Das Blut der Arbeiter ist in China ein Standortvorteil: In keinem Industrieland können Firmen es günstiger vergießen.

 

 
Der Tod reißt an Herrn Yang, auf den Treppenabsatz drückt er ihn zu Boden. Den Hals hat er ihm abgeklemmt und die Lunge mit Eiter zulaufen lassen. Doch Herr Yang wehrt sich, würgt, stützt sich an der Wand ab. Er spannt jede Sehne. Hustet sich das Leben in die Brust. Weißer Schaum spritzt in Flocken auf seine Unterlippe. Herr Yang, noch keine 40 Jahre alt, keine 40 Kilo schwer, kämpft mit aller Kraft, nicht in sich zu ertrinken. Im Treppenhaus hallt das dunkle Husten und das helle Gurgeln, das aus seinem Inneren kommt.

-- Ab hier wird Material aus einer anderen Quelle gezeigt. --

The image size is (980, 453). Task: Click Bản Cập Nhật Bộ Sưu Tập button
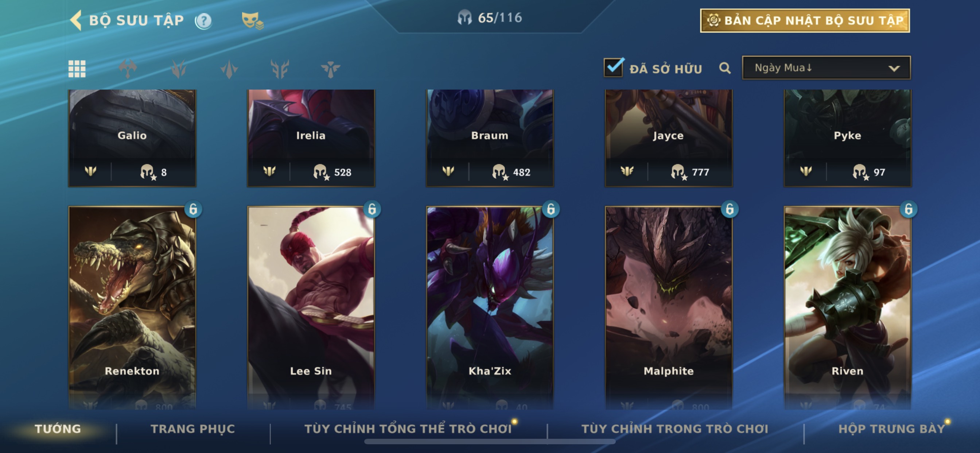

Die Zähne blecken im aufgerissenen Mund als wollten sie Luft beißen. Die Familie im Haus hält inne. Seine Frau hört auf, in der Küche das Gemüse zu putzen. Der Sohn starrt nur noch teilnahmslos in das Fernsehprogramm. Den Todeskampf des Herrn Yang kennen sie seit Monaten. Mehrfach am Tag und in der Nacht führt er ihn, zunehmend verzweifelt, und alle wissen: Bald verliert er ihn.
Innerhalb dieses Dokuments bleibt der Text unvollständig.